I learned of the Luiselli and the Harvey from the longlist/watchlist from the Tournament of Books that happens in March. These were 2/3 of the first books I read in 2016. For both I felt I was reading something I hadn't read before, a little bit of freshness in there, probably a bit more successful for the Luiselli than the Harvey in the way that it is more varied and moves through stages.
I brought home the DeMillo after it spent a few weeks on my desk over the holidays. I was supposed to be reading and discussing a chapter a week over on Bryan Alexander's blog (he is hosting a readalong) but I got behind the first week of December. Since bringing it home I've read... one more chapter. Darn. I think the book is technically "done" as far as discussion goes, and I am late to the party for the second half.

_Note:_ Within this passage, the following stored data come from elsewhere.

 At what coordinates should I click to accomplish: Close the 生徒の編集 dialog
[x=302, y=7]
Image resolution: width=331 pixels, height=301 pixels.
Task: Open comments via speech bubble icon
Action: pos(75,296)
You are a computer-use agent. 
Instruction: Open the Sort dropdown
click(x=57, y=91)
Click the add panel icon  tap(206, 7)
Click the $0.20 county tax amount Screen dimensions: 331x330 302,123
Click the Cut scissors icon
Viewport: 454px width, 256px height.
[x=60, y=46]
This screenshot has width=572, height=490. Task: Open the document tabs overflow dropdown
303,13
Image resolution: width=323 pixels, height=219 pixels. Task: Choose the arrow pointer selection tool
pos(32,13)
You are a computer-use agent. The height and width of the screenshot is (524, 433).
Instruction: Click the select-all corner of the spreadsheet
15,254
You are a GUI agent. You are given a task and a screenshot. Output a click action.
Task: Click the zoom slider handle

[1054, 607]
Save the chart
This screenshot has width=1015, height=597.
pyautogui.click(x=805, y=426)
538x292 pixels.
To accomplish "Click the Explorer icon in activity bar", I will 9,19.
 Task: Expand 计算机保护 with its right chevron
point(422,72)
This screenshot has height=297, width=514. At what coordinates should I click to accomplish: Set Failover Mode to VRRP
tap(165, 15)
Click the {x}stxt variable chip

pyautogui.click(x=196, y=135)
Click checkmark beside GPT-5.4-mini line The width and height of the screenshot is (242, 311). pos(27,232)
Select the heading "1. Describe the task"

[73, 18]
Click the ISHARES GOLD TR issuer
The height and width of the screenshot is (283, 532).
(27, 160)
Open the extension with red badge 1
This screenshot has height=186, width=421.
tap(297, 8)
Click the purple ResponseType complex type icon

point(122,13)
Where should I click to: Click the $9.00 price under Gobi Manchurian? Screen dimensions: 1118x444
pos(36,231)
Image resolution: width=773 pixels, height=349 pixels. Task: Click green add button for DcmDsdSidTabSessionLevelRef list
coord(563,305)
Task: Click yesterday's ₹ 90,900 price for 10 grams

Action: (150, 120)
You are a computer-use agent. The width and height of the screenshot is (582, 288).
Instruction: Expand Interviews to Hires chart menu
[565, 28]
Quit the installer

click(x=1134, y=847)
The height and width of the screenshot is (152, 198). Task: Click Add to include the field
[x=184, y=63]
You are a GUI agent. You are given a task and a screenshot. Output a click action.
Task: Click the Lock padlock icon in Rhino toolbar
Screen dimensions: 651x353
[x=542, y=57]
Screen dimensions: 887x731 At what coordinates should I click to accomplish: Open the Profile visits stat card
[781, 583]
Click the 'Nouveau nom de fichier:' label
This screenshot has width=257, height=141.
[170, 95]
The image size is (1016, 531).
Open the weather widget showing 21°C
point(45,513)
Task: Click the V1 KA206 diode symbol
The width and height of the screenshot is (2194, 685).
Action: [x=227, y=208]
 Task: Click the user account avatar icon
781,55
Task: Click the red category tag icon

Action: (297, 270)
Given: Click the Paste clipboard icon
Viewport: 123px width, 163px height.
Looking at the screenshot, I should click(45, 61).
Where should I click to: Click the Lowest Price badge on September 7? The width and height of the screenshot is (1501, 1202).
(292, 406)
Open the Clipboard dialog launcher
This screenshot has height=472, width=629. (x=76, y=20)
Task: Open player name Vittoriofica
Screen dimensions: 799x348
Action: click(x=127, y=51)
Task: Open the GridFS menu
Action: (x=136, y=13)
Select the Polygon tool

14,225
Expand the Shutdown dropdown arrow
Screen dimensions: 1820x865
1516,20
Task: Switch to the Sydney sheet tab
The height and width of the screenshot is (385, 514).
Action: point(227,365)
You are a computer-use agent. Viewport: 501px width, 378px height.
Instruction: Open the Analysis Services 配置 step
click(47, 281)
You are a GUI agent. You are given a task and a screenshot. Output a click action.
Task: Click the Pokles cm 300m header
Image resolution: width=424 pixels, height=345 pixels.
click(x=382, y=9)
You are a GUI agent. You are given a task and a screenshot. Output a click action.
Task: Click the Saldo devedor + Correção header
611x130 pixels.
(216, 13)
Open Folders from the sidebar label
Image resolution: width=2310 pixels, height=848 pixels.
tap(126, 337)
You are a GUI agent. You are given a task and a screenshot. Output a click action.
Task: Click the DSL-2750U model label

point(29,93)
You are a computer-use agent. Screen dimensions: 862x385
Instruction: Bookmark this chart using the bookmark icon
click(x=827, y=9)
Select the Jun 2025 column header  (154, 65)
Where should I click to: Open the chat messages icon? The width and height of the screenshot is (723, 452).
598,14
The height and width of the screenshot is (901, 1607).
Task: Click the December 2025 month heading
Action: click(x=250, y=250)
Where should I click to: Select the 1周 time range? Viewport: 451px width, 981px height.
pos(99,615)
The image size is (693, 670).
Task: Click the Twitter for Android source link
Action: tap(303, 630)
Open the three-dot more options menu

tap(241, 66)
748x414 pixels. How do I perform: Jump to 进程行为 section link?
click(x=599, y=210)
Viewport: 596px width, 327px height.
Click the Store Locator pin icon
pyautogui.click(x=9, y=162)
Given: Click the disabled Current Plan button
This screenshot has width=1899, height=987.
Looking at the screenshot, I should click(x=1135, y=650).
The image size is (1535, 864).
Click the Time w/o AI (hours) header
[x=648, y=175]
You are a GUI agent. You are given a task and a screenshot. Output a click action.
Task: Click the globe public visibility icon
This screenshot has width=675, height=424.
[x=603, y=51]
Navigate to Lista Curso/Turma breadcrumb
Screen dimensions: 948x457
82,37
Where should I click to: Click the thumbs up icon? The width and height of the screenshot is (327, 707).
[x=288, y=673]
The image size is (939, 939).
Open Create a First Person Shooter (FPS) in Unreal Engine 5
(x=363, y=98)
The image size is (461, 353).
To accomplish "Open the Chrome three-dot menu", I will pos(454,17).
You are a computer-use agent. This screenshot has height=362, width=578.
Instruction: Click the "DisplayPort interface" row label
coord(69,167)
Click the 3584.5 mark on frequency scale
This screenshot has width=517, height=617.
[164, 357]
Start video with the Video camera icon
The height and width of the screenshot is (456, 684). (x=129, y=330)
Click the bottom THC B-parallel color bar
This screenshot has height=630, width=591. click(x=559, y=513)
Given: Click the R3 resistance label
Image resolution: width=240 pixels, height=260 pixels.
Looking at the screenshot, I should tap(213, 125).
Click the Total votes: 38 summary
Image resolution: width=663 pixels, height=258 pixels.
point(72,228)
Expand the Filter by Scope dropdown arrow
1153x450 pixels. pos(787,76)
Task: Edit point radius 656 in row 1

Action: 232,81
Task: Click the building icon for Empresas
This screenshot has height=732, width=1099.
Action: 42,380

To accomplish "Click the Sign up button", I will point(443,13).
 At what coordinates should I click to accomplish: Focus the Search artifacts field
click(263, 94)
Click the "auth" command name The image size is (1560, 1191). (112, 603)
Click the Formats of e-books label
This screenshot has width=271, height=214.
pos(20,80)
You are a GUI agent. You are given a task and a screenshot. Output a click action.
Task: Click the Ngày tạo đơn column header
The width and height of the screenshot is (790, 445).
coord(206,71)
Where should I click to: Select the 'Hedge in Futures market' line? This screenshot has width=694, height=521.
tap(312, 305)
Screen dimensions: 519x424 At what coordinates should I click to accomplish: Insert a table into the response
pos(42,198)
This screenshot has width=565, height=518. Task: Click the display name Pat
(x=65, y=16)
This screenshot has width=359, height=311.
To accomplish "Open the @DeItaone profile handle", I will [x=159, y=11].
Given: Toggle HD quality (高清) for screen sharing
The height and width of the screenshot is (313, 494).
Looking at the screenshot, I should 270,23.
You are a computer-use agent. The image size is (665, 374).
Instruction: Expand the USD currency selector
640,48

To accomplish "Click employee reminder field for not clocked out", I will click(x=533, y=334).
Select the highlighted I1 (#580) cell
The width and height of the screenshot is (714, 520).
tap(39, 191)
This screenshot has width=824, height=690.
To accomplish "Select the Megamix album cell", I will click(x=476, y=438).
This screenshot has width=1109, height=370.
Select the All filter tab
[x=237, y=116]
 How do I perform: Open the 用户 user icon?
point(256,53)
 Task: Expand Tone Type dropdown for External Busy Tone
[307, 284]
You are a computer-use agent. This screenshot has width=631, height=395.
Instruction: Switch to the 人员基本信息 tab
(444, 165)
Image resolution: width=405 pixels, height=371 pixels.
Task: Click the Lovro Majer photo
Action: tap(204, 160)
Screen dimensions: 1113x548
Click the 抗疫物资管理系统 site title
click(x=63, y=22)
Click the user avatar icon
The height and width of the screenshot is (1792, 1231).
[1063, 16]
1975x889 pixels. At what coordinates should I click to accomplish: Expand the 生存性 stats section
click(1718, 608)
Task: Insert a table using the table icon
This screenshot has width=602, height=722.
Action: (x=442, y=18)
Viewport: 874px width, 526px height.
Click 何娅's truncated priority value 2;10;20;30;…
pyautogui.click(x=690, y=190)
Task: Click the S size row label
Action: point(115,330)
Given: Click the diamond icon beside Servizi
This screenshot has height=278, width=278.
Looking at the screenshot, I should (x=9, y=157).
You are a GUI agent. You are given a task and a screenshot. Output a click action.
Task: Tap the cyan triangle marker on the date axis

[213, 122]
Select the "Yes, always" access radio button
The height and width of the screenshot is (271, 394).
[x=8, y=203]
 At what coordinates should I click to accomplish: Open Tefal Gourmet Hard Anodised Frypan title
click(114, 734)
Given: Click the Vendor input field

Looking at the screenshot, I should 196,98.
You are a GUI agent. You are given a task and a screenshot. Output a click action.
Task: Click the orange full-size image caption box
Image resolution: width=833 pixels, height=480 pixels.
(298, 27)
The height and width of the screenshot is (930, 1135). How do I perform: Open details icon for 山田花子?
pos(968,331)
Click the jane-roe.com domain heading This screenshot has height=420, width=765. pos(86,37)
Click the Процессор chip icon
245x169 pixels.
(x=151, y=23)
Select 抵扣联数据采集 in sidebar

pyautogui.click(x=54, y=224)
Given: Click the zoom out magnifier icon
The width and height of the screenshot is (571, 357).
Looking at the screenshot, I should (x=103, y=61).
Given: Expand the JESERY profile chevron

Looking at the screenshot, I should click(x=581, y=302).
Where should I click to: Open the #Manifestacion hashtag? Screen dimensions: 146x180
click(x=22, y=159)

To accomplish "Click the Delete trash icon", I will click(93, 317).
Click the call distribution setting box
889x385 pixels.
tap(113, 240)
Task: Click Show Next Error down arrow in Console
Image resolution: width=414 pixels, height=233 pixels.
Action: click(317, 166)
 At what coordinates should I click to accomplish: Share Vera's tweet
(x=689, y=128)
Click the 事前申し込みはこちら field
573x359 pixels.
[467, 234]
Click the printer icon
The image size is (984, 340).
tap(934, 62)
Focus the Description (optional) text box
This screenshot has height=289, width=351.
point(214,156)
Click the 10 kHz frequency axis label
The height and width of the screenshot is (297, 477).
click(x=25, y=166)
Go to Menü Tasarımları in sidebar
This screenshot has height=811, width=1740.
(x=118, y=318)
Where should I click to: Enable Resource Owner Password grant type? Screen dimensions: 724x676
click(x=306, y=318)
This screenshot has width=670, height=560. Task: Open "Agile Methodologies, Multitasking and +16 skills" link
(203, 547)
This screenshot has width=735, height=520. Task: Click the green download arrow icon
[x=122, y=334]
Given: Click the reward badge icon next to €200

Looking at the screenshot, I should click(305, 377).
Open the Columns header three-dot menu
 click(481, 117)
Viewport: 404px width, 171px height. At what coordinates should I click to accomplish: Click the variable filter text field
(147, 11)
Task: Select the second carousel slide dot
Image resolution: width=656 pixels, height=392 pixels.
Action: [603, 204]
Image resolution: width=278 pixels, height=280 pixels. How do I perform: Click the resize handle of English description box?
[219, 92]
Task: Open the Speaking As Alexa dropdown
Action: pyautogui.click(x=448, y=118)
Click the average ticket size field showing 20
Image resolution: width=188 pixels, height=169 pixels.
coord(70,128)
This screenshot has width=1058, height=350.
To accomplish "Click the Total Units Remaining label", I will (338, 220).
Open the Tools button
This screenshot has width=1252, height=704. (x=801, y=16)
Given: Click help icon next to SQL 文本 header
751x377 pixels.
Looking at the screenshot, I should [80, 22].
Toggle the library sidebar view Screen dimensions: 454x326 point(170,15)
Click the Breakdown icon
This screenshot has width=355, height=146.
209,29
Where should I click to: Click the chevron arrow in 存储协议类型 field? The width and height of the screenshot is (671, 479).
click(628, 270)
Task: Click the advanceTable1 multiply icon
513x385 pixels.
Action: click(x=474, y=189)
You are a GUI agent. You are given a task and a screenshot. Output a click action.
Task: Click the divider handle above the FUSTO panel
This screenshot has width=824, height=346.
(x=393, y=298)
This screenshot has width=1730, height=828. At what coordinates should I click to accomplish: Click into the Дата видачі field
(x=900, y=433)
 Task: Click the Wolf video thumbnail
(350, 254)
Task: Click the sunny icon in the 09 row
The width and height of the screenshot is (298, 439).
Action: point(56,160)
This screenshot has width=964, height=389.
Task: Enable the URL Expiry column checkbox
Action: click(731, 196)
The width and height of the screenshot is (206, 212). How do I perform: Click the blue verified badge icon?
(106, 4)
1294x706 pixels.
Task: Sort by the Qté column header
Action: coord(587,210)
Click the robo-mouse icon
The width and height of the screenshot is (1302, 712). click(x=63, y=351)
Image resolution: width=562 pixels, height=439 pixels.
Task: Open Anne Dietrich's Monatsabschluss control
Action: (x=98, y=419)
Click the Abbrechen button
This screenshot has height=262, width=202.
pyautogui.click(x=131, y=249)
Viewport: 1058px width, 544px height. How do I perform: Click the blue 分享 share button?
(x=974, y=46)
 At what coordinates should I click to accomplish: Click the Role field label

When helping mark books for a collection weeding project in the music library, I ended up checking out the Penderecki to make sure it didn't get weeded. I haven't cracked the cover yet.
One of my major reading goals for 2016 is to finish reading a book from every country in Africa (you can hear more on my goals podcast episode) so many of these books are related to that project. The Scroggins, Tong, and Wainaina are from (the Republic of) South Sudan, a very new country in the scheme of things. The Shand, Minot, and Mengestu are set in Uganda. The Shand and Mengestu are set in roughly the same time period, the overturn of the government in 1971, while the Minot is set during a traumatic event in 1996. (As I was putting this post together I read a lot of negative reviews about the Minot, making me wish I instead had the non-fiction version of the story which many people feel she "stole.") The cookbooks are for the African project too, although I was not too thrilled by either of these.
Which books are you excited to read, either from the library or that you have purchased?